● Provided records
BEGIN

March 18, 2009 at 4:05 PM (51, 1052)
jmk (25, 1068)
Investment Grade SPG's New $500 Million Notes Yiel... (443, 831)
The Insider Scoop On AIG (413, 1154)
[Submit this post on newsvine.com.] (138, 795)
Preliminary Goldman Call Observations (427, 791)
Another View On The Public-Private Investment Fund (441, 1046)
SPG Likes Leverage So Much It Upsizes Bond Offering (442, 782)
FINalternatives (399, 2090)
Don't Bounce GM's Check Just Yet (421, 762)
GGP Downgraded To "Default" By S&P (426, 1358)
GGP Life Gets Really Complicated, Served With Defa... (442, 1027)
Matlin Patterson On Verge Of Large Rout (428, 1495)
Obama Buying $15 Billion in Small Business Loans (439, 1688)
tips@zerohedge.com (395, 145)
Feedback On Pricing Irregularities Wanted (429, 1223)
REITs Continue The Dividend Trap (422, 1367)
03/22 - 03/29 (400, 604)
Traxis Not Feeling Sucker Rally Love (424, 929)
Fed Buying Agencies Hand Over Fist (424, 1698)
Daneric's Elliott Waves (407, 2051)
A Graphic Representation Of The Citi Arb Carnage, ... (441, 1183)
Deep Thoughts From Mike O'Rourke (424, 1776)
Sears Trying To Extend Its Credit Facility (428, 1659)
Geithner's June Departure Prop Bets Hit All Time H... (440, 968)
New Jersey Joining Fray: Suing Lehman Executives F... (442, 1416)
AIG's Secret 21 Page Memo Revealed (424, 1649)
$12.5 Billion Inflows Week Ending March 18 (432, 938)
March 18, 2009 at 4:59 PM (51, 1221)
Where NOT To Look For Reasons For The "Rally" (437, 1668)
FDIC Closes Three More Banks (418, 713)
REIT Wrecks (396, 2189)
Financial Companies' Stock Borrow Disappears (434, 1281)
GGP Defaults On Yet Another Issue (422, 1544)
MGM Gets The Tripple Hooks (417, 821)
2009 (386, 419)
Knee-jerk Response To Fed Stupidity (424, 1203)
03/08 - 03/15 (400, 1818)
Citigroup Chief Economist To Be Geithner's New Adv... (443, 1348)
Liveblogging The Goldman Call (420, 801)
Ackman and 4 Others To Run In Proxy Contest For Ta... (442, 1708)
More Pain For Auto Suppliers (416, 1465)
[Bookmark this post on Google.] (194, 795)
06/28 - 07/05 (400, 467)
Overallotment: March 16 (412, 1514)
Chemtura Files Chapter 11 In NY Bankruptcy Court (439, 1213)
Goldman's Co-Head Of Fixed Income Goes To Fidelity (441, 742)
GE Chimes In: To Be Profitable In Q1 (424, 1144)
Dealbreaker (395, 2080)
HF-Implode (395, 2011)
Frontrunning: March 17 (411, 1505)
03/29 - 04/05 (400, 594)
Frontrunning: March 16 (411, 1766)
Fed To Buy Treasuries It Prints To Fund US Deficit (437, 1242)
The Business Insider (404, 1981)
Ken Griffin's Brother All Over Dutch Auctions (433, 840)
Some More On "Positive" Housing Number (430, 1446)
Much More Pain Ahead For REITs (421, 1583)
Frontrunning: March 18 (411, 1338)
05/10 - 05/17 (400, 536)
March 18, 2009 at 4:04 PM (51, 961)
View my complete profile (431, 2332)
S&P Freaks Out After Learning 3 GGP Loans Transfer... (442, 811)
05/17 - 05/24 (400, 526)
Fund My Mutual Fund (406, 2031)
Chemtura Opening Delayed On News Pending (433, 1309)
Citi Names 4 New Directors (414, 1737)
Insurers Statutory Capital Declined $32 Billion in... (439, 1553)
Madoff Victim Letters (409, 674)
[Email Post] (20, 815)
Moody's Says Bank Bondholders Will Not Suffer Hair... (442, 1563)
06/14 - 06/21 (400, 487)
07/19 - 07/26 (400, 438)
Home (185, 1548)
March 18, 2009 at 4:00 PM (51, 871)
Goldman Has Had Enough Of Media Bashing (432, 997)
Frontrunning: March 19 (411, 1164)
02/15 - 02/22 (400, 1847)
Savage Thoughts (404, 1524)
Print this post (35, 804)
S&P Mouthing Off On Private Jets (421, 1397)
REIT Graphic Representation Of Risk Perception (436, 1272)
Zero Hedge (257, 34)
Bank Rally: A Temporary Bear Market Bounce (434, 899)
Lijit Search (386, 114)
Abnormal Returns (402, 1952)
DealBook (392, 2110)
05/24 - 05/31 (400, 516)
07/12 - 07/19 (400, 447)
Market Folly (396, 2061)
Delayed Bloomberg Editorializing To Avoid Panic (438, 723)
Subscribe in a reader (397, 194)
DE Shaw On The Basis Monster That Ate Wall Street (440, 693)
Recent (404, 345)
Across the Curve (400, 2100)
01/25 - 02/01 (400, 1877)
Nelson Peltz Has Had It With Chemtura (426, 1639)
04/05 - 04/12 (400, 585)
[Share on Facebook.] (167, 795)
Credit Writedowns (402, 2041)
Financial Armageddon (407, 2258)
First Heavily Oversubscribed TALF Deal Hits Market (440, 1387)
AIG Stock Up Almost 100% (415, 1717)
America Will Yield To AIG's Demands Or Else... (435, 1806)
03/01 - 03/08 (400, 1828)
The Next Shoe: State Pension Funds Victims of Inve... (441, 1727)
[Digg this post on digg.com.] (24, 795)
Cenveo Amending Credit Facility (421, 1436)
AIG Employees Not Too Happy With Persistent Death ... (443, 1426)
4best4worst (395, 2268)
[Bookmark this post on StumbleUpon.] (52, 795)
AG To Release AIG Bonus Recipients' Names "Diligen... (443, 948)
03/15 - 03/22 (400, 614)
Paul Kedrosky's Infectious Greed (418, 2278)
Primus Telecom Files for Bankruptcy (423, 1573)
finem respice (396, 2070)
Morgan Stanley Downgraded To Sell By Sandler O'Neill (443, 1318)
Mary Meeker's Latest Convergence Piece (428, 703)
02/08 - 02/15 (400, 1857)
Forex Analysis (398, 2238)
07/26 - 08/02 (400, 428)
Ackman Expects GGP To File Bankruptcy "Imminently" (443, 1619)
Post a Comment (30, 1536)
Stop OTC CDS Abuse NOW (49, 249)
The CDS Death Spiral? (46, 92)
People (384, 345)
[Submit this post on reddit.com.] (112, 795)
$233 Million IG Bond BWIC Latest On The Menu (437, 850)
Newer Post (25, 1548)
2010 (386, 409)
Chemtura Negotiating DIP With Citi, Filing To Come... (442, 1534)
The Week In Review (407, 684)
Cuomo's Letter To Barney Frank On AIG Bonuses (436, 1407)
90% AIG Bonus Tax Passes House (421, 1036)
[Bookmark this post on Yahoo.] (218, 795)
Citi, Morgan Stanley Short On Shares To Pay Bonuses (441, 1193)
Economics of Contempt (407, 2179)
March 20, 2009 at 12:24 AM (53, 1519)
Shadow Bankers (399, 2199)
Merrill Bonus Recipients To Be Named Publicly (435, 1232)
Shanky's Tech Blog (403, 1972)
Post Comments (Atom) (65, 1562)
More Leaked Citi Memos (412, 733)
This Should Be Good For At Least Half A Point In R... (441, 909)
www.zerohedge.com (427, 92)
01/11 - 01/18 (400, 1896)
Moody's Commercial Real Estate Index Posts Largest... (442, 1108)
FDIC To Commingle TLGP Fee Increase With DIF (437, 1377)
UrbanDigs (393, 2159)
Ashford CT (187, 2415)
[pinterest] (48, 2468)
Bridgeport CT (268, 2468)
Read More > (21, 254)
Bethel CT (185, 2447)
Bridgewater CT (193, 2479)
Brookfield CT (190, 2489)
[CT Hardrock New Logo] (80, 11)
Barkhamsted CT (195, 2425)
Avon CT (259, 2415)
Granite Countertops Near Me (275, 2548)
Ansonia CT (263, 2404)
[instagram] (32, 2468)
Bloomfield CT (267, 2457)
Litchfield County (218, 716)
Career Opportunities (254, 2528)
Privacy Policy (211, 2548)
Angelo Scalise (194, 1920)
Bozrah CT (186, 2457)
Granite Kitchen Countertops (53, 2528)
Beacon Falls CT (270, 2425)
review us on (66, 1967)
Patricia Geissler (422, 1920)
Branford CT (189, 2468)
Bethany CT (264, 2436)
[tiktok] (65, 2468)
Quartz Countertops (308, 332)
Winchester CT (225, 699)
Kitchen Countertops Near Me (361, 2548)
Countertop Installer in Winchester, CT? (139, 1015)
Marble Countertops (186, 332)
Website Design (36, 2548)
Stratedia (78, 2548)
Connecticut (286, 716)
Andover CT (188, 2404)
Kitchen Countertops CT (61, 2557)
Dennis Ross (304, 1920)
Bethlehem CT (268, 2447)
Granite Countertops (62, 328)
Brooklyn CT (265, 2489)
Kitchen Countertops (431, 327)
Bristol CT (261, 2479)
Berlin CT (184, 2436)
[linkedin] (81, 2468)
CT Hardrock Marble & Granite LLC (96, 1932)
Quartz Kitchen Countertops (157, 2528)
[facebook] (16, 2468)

END

● What is expected
I need exact copies of the lines from the one holding "[linkedin] (81, 2468)" through the end of the records above, and nothing beyond them.

● Written response
[linkedin] (81, 2468)
CT Hardrock Marble & Granite LLC (96, 1932)
Quartz Kitchen Countertops (157, 2528)
[facebook] (16, 2468)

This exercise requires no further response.